13 DE JULHO DE 2020
DAVID COIMBRA
Governador enfrenta o dilema da evolução
Até agora, já recebi de quatro pessoas diferentes o mesmo vídeo da lojista Carmen Flores fazendo um compassivo pedido de socorro a Jair Bolsonaro. É um depoimento de três minutos de duração em que ela fala com a voz embargada, passando a impressão de que está prestes a se desmanchar em lágrimas.
Carmen conta que tinha 22 lojas e que 21 delas foram fechadas em definitivo, por causa das restrições ao funcionamento do comércio impostas pelo combate ao coronavírus. Reclama que ela e 99% dos pequenos e médios empresários não conseguirão acesso aos financiamentos do governo federal, porque estão endividados. Implora para que o presidente faça alguma coisa.
O presidente pode, de fato, fazer alguma coisa. Essas linhas de crédito deveriam ser facilitadas, como o foram em países da Europa e nos Estados Unidos. É nesses episódios que o Estado se faz mais necessário.
Mas nada substitui a possibilidade de a empresa se virar por conta própria, liberada para funcionar, vender e fazer a economia girar. É assim que serão resolvidos os problemas dos empresários, dos 20 milhões de desempregados do país e de outros tantos que estão na iminência de perder seus empregos.
Só que essa saída aparentemente óbvia é cheia de nuances e complexidades. Eu não queria ser o governador do Estado neste momento. Porque ele tem diante de si um impasse quase que sem solução.
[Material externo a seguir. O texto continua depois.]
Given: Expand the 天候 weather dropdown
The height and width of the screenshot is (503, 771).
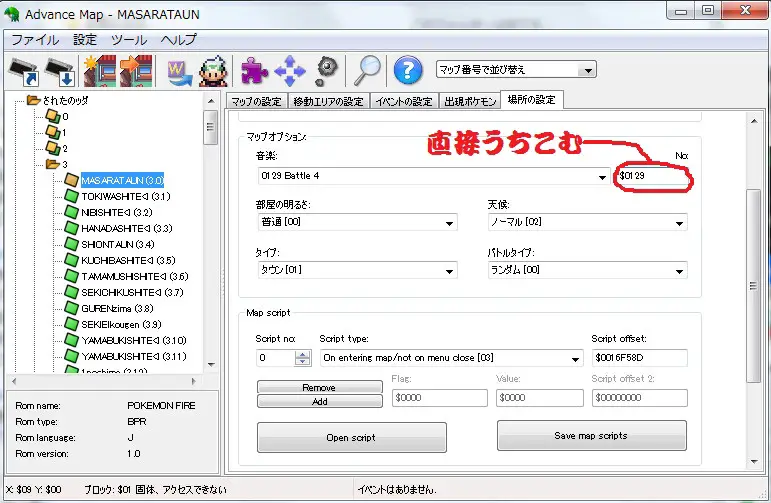Looking at the screenshot, I should (x=581, y=222).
Olhe para o mapa da peste: a doença, como uma nuvem de gafanhotos, está migrando para o Sul. Tem sido assim nos Estados Unidos, onde Nova York e a Nova Inglaterra já retornam a certa normalidade da vida e os Estados vizinhos ao México se surpreendem com o recrudescimento do ataque do vírus.
No Brasil, a situação é semelhante, como se o corona não fosse um microrganismo sem vontade, e sim um exército coordenado por uma instância superior. Porque também no Brasil a doença como que deixa apenas patrulhas onde já empreendeu conquista, a fim de se estender para novos territórios. Assim, os golpeados, hoje, são os Estados do Sul, justo no período mais sensível do inverno.
Em tese, deveria ser agora, e não antes, que os maiores cuidados tinham de ser tomados. Só que já faz quatro meses que a sociedade se sacrifica. Não há mais força, paciência e recursos para suportar novas imposições.
As pessoas não aguentam mais. O governador se verá obrigado a instituir formas mais flexíveis de contenção. Mas, ao mesmo tempo, nem isso adiantará. Porque não basta reabrir o comércio; as pessoas precisam ir às compras, e as pessoas estão com medo da doença e com medo de gastar. Elas pouco sairão às ruas e, quando saírem, o consumo se dará com moderação.
Darwin ensinou que, na natureza, os seres que sobrevivem e vencem não são os mais fortes; são os que têm maior poder de adaptação. É disso que dependerá o governador, nos próximos dias. Ele terá de criar regras que ajudem a sociedade a se adaptar à convivência com o vírus. Ele próprio terá de se adaptar às exigências do sistema de saúde e da economia. Não será fácil nem simples. Não são fáceis nem simples as tarefas da evolução.